Judge Royce C. Lamberth found that “jail officials ‘abused’ the civil rights of the defendant, Christopher Worrell,” He held the jail warden, Wanda Patten, and D.C. Corrections Director Quincy Booth in contempt of court.
He then had inspectors go into the prison for an unannounced inspection and it was found that the conditions were worse than anyone could have imagined. The entire prison was a health hazard.
The surprise inspection by Lamont J. Ruffin, the acting marshal for U.S. District Court in Washington led to the transfer of 400 prisoners from the jail. Not surprisingly, not a single one of the J6 political prisoners were transferred.
Remember, many of them are being held without bail on misdemeanors.
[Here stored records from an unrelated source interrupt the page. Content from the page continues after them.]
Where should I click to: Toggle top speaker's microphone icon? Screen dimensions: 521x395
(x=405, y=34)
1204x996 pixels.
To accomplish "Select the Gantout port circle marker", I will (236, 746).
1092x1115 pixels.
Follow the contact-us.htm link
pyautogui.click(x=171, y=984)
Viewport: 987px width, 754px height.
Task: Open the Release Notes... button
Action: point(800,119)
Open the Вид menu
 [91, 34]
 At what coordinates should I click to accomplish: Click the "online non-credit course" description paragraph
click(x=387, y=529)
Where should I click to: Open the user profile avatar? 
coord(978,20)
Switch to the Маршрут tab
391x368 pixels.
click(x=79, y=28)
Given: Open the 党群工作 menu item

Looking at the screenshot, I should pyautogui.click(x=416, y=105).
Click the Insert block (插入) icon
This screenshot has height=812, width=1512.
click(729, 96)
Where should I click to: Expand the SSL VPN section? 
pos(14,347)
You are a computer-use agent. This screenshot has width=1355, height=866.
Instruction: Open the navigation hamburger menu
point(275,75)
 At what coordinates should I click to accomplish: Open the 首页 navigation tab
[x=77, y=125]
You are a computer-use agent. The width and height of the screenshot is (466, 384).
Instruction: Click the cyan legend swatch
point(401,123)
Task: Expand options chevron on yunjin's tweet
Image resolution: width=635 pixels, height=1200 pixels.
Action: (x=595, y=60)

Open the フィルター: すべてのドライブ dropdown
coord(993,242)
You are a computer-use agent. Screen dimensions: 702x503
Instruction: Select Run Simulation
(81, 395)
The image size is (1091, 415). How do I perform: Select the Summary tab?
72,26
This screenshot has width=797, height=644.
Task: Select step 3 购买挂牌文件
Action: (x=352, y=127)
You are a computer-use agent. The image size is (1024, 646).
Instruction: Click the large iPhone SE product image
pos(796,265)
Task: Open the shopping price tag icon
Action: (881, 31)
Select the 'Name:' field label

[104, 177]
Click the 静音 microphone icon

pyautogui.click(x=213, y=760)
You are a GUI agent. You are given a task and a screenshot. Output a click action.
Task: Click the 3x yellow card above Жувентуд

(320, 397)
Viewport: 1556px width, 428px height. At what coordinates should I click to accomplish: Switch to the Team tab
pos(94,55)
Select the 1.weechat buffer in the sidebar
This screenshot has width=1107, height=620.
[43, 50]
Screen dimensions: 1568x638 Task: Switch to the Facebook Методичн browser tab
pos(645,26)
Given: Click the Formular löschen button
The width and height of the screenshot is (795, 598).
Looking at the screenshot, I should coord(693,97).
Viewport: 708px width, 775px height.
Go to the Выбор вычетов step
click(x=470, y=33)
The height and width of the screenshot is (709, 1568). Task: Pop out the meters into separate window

A fitting punishment would be 6 months in jail for contempt of court, to be served in the same prison as the J6 detainees, with observers making sure they get the same treatment as the J6 political prisoners.
According to the Washington Post, the inspection found “evidence of systemic mistreatment of detainees, including unsanitary living conditions and the punitive denial of food and water,” just like DeGrave’s letter claimed. Not only that, but the officials found “large amounts of standing human sewage… in the toilets of multiple occupied cells,” and staff members were observed “antagonizing detainees” and “directing detainees to not cooperate” with the inspectors.
Ruffin’s letter, sent to multiple law enforcement agencies and judges, said there was “evidence of drug use” and that “the facility had a strong smoke and odor of marijuana.” Ruffin went on to report that “the smell of urine and feces was overpowering in many locations” while “food delivery and storage” were not sufficient. “Hot meals were observed served cold and congealed,” he wrote.
The letter also corroborated another allegation in DeGrave’s letter stating that “detainees had observable injuries with no corresponding medical or incident reports,” and that “water and food appeared to be withheld from detainees for punitive reasons.”
But why won’t the J6 detainees— the ones who alerted the authorities to the terrible conditions— be moved?